The video above, produced by Paul’s brother and posted in July 2007, not only had millions with mouths agape at the kid wearing No. 5 from Los Alamitos, Calif., but it’s launched its own genre, with seemingly thousands of other “NEXT CODY PAUL” highlight videos. By the time Paul reached his senior year of high school, however, he was being recast as a cautionary tale, or as Bleacher Report bluntly put it: he was “all washed up” at age 17. The issue was, Paul grew up to only be 5-foot-5, and though he rushed for nearly 1,300 yards as a high school senior, being 5-foot-5 was not attractive to big schools.

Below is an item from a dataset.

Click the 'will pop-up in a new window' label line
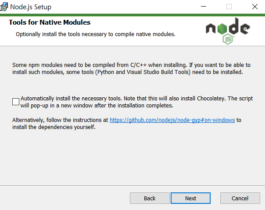Viewport: 265px width, 210px height. point(97,106)
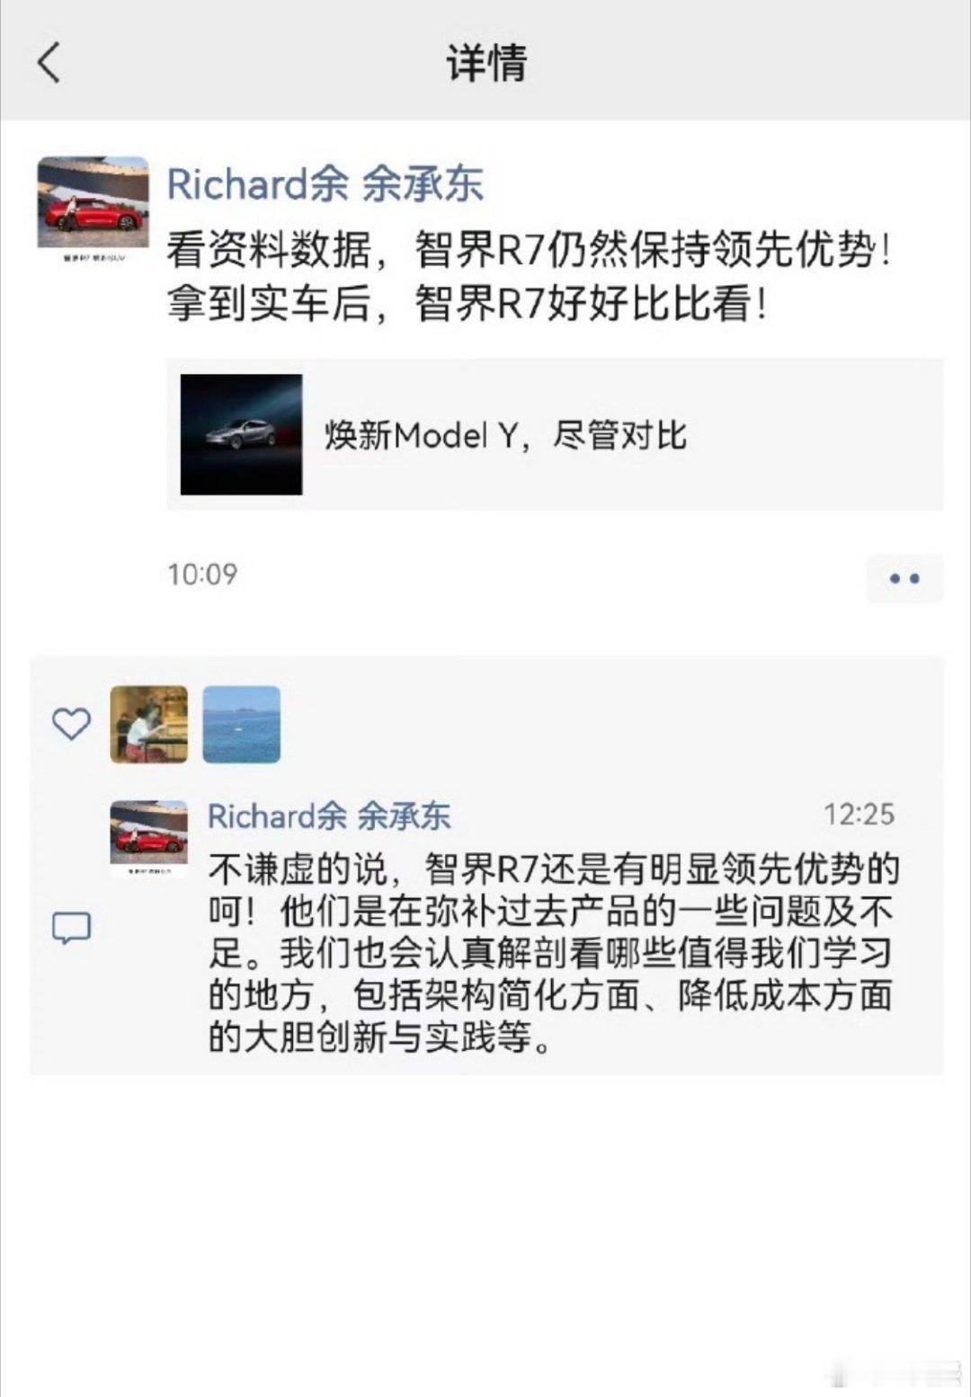Tap the 10:09 post timestamp
The width and height of the screenshot is (971, 1397).
pos(202,574)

However, Tim Keown, who interviewed Paul for a 2012 ESPN story, noted that, despite what you might expect, he didn’t seem so affected by his early fame, and wasn’t weighed down by great expectations because of it. And, as it turned out, Paul wasn’t washed up, and in fact had a college football career most high school players would envy.

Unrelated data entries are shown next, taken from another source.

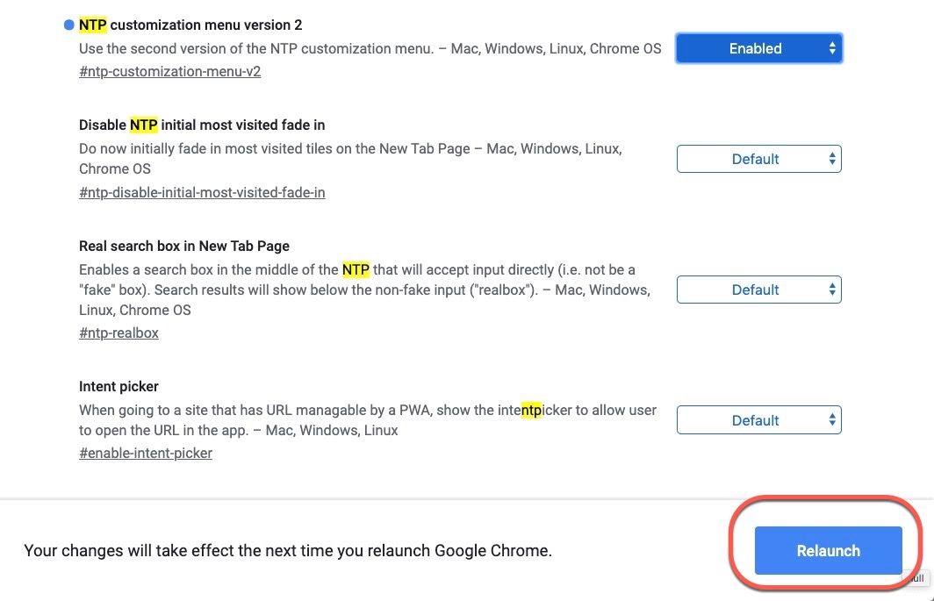Open Default dropdown for Disable NTP fade in

[x=758, y=159]
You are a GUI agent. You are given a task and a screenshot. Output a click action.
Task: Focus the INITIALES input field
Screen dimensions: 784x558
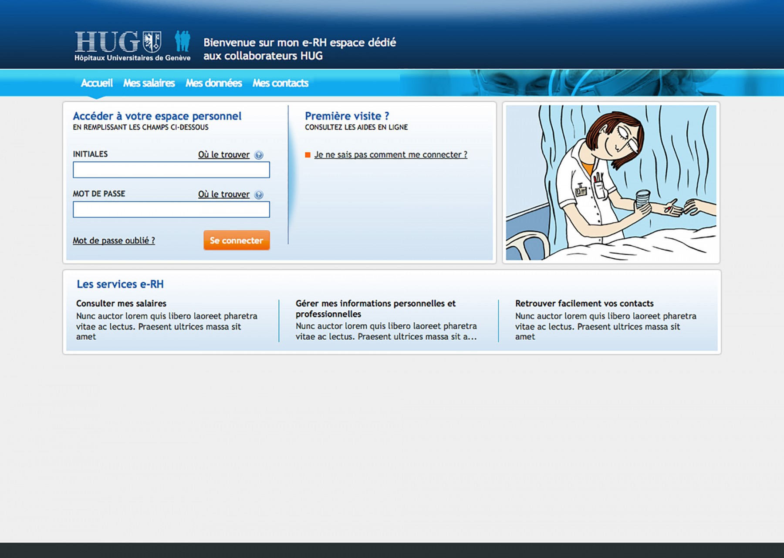click(171, 170)
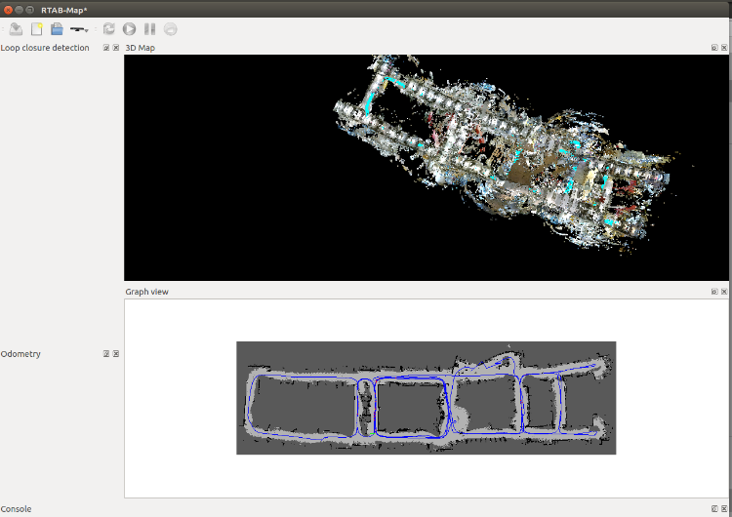Click the grayed save/export toolbar icon
This screenshot has width=732, height=517.
(x=17, y=29)
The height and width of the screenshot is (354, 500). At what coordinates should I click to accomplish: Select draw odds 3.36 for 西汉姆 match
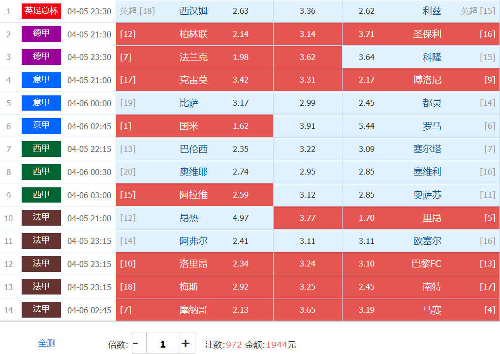pos(308,11)

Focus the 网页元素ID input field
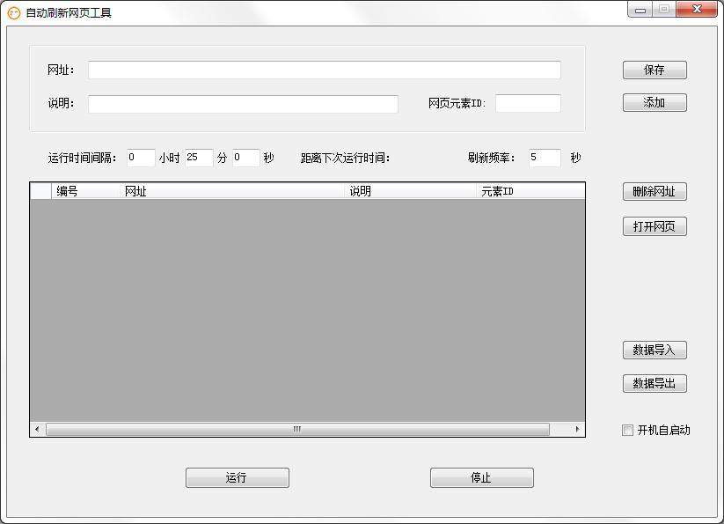pyautogui.click(x=527, y=103)

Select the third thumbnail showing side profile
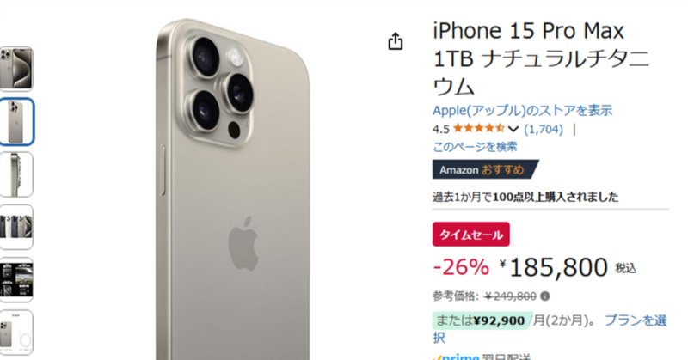[x=16, y=174]
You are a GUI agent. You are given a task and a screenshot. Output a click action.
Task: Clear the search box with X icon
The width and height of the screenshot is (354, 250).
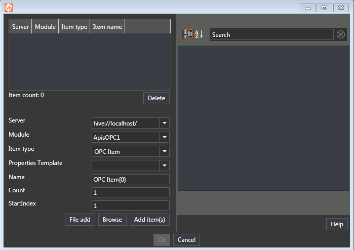click(x=341, y=34)
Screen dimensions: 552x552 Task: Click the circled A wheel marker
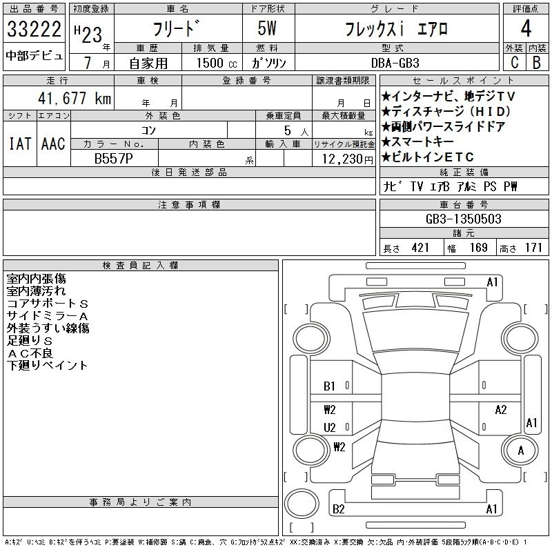521,451
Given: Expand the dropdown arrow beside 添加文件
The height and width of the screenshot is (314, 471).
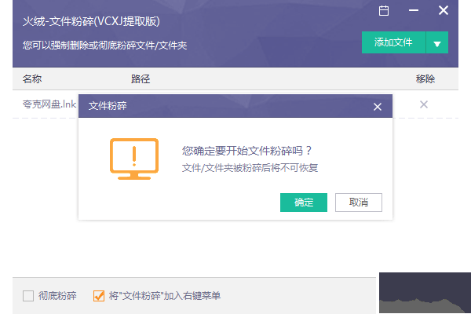Looking at the screenshot, I should [436, 42].
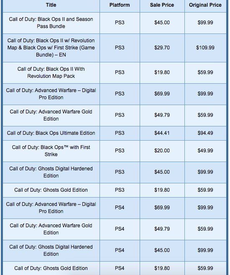
Task: Click the $49.99 original price cell
Action: tap(205, 151)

Paul just finished his fifth and final season at Chadron State, an NCAA Division II school in Nebraska best known as the alma mater of another famously undersized running back, Danny Woodhead. After redshirting his freshman year, Paul established himself as a strong all-around player, a big-play threat, and an amazing athlete. He was generally considered, at 170 pounds, the strongest pound-for-pound player on the team, and he also set a team record in the shuttle drill, a test of speed and change of direction. The previous record was held by… Danny Woodhead.

For his senior year, Paul (for the second time) was his team’s second-leading rusher, with 514 yards on only 79 carries, a 6.1 average. His 16 catches for 89 yards led Chadron State’s running backs. His biggest gig, though, was as a kick returner: he returned a team-leading 24 kickoffs for 561 yards (a 23.8 average), and also led the team with 21 punt returns for 351 yards (a 16.7 average) and two touchdowns. Paul led his team and was fifth in the Rocky Mountain Conference with 1,515 all-purpose yards, and he was named first-team All-Conference as a punt returner.

And if that wasn’t enough, after the final home game of Chadron State’s season, he proposed on the field to his girlfriend, Eagles homecoming queen and cheerleader Kayla Morgan. She said yes, or else I probably wouldn’t have mentioned this.